BRASÍLIA (Reuters) - O estoque total de crédito no Brasil subiu 1,6% em junho sobre maio, a 4,956 trilhões de reais, correspondente a 53,9% do Produto Interno Bruto (PIB), divulgou o Banco Central nesta segunda-feira, indicando manutenção de dinamismo mesmo em meio ao ciclo de alta dos juros no país.

O movimento reflete um crescimento nas concessões médias de crédito, com alta de 4,9% no mês, a 24,0 bilhões de reais, acumulando uma elevação de 24,3% em 12 meses.

No recorte por tipo de tomador dos empréstimos, o saldo de crédito a pessoas físicas subiu 1,3% no mês e 21,5% em 12 meses. Para as pessoas jurídicas, o crescimento foi de 2,1% em junho e 12,8% em 12 meses.

O chefe do Departamento de Estatísticas do BC, Fernando Rocha, disse que o principal fator a contribuir para esse quadro é o crescimento da atividade econômica no país. Ele usou como exemplo as concessões de financiamentos à exportação, que tiveram alta de 81% em 12 meses, e à importação, com crescimento de 73% no mesmo período.

Em sua reunião de agosto, o Comitê de Política Monetária subiu a taxa básica de juros em 0,5 ponto percentual, a 13,75% ao ano, e indicou que pode ter encerrado ou está perto de finalizar o ciclo de aperto. O nível da Selic está 11,75 pontos percentuais acima da mínima histórica de 2% atingida no início de 2021 em meio à pandemia de Covid-19.

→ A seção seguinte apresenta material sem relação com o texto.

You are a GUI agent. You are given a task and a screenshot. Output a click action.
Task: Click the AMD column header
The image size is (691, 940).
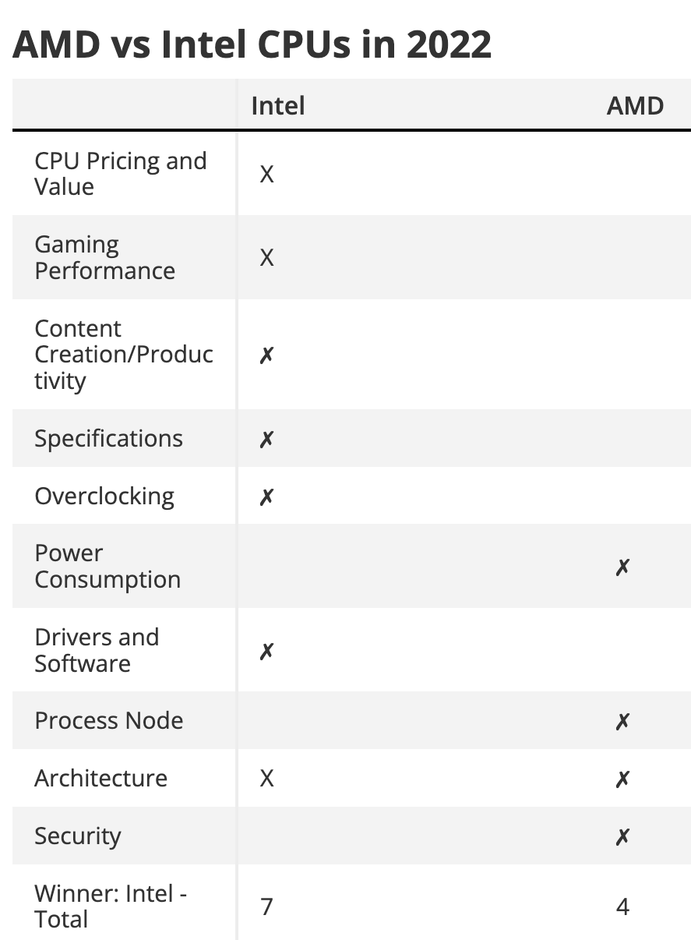click(635, 105)
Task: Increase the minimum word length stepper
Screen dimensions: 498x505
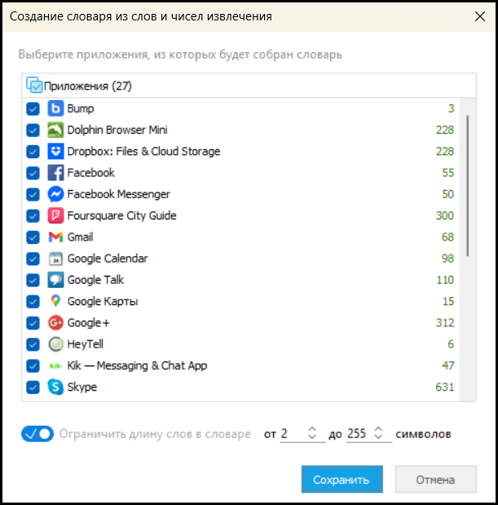Action: tap(313, 429)
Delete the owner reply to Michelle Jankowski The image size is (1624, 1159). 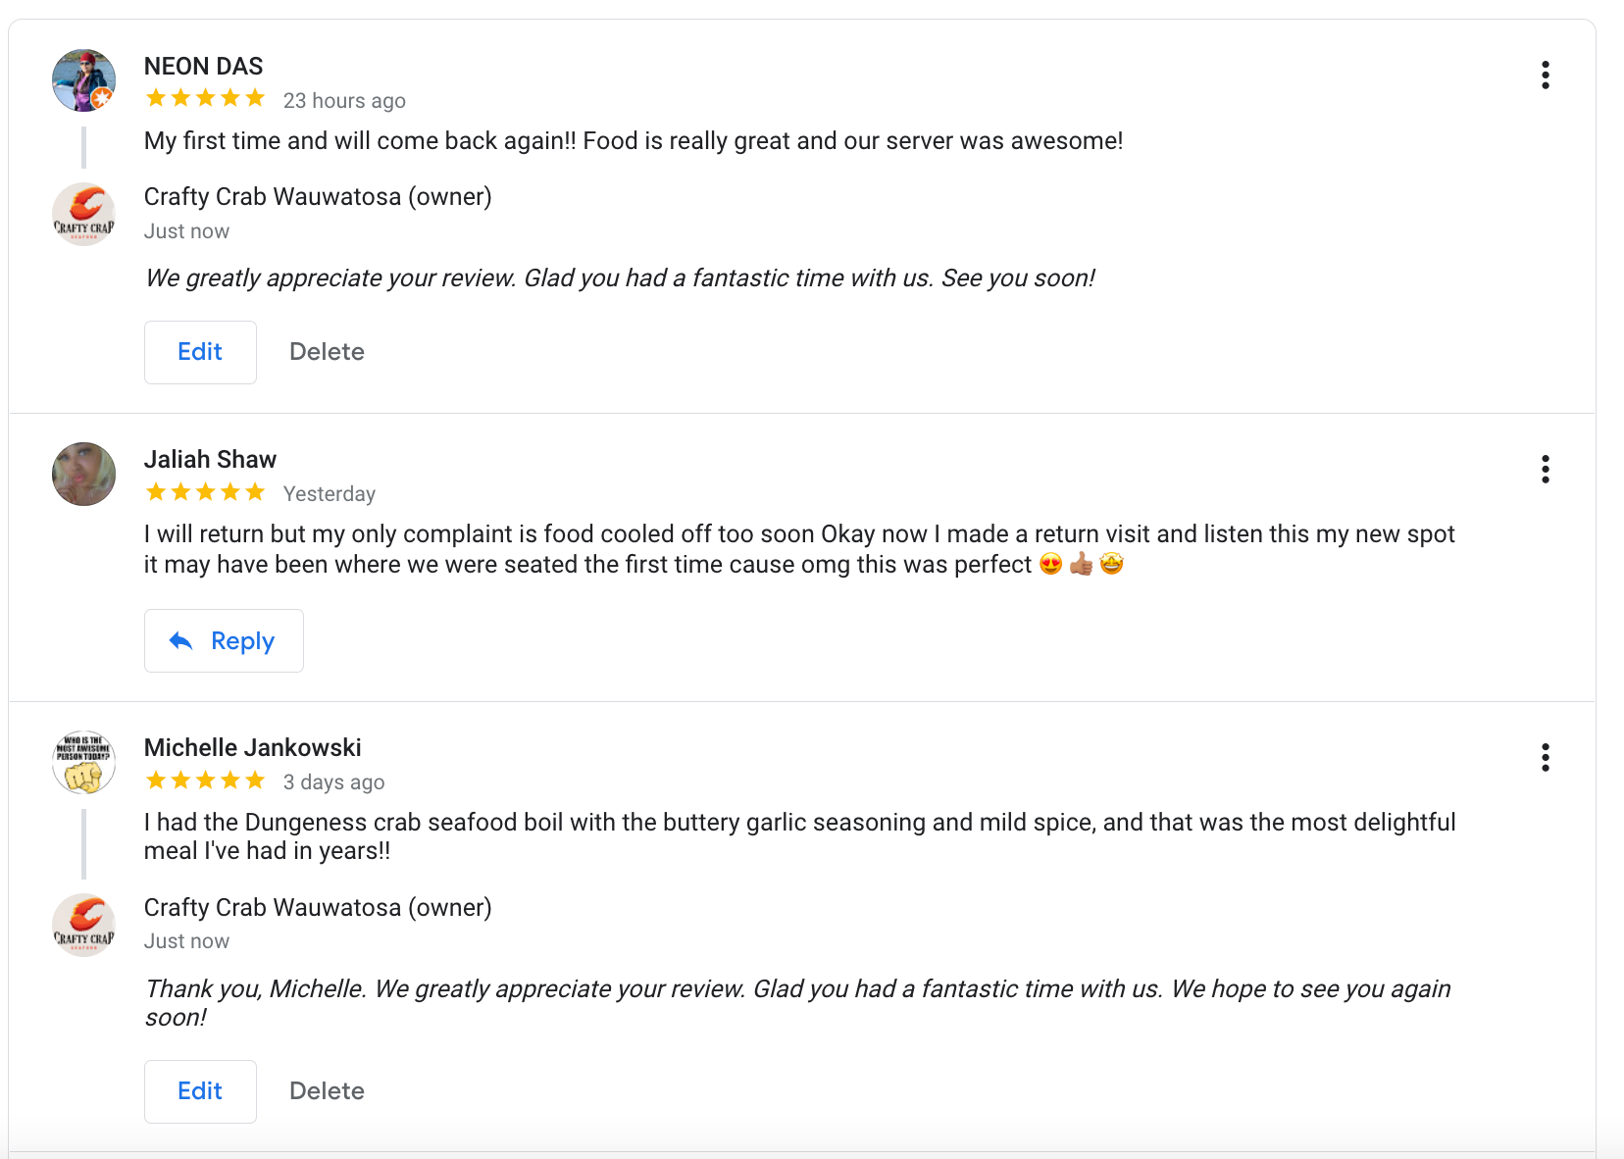[x=327, y=1091]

O ciclo implementado pelo BC está refletido nas taxas cobradas pelos bancos. De acordo com os dados da autarquia, a média dos juros das operações manteve o ritmo de alta e subiu 0,5 ponto percentual em junho sobre o mês anterior, a 28,1% ao ano --em junho de 2021, estava em 20,0%.

Quando considerado apenas o crédito livre, em que as taxas são pactuadas livremente entre bancos e tomadores, os juros subiram 1,0 ponto no mês, para 39,0%, alta de 10,6 pontos percentuais em 12 meses. Nos recursos direcionados, que atendem a parâmetros estabelecidos pelo governo, houve recuo de 0,1 ponto no mês, a 10,7%, com elevação de 3,4 pontos em 12 meses.

O spread bancário, diferença entre o custo de captação das instituições e o valor cobrado nos empréstimos ao público, subiu a 26,5 pontos percentuais no crédito livre, sobre 25,9 pontos no mês anterior e 21,5 pontos em junho de 2021.

Mesmo com a elevação do volume de crédito e a alta nos juros, Rocha afirmou que a inadimplência no país está "bem comportada". No mês, a taxa no segmento de recursos livres ficou em 3,6%, mesmo patamar de maio, uma alta de 0,7 ponto percentual em 12 meses.

A apresentação dos dados de junho originalmente ocorreria no fim de julho, mas as divulgações pelo BC seguem atrasadas mesmo após quase dois meses do fim da greve de servidores do órgão.

Também com atraso, o BC apresentou nesta segunda-feira os dados relativos a maio. No mês, o estoque total de crédito cresceu 1,1% em relação a abril, em patamar equivalente a 53,7% do PIB.